Last Updated on August 14, 2022 by Thiago Crepaldi
For future posts, we will need to have SSH enabled on the pfSense device, so let’s get this out of the way.
Configuring SSH user
I highly recommend not to use admin user for accessing pfSense through SSH. If you do it, you will face several constrains which will probably cost you hours to go through it.
Create a new user instead through System >> User Manager >> Users and click on Add. Make sure Disabled is unchecked, fill in Username and Password fields and at the Group membership box, select admins and click Move to “Member of” list button and click Save to finalize.
You can add your SSH key through the user management page. Paste your SSH public key at Authorized SSH Keys text box and click Save one more time. If you don’t have one SSH key, you can generate one.
Now that you have a viable user, you have to enable SSH on your device. Go to System >> Advanced >> Admin Access. Scroll down and at Secure Shell section, check Enable Secure Shell and select SSH Key Only accordingly, and optionally set SSH port and finish the process by clicking Save.

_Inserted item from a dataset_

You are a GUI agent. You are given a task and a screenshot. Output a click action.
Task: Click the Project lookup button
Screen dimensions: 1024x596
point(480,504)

From another machine, test your connection.
Installing private/public keys for your SSH user
After going through the steps from the previous section, you will be able to SSH into your pfSense. However, we will also need to SSH from your pfSense into other devices for automation.

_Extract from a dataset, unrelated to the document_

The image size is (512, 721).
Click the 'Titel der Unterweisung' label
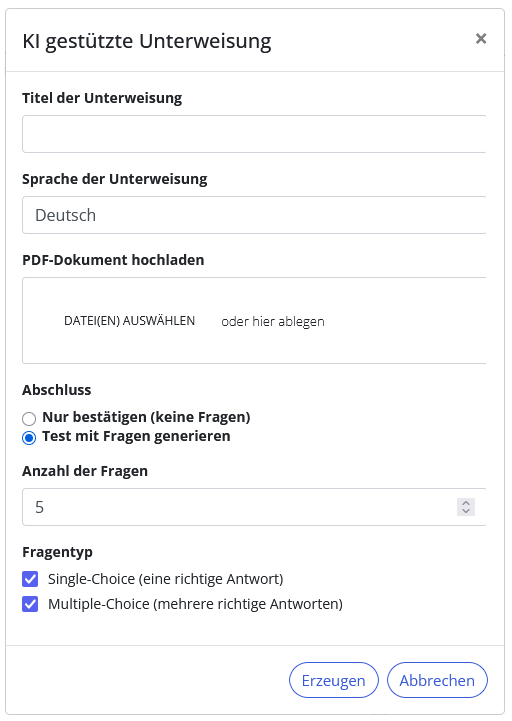pos(102,98)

To accomplish this, you have to either generate a new SSH key or copy your existing into your pfSense. If you generated your keys after login in to your pfSense, you are done. In order to copy your keys to your pfSense, use scp ~/.ssh/id_rsa* <pfsense_username>@<pfsense_ip>:~/.ssh. From now on, not only you can connect into your pfSense without password, but also connecting from your pfSense to other devices without typing passwords too.
Sometimes scp does not preserve file permissions and SSH’ing from pfSense might ask you for password. To fix this, run chmod 644 ~/.ssh/id_rsa.pub and chmod 700 ~/.ssh/id_rsa.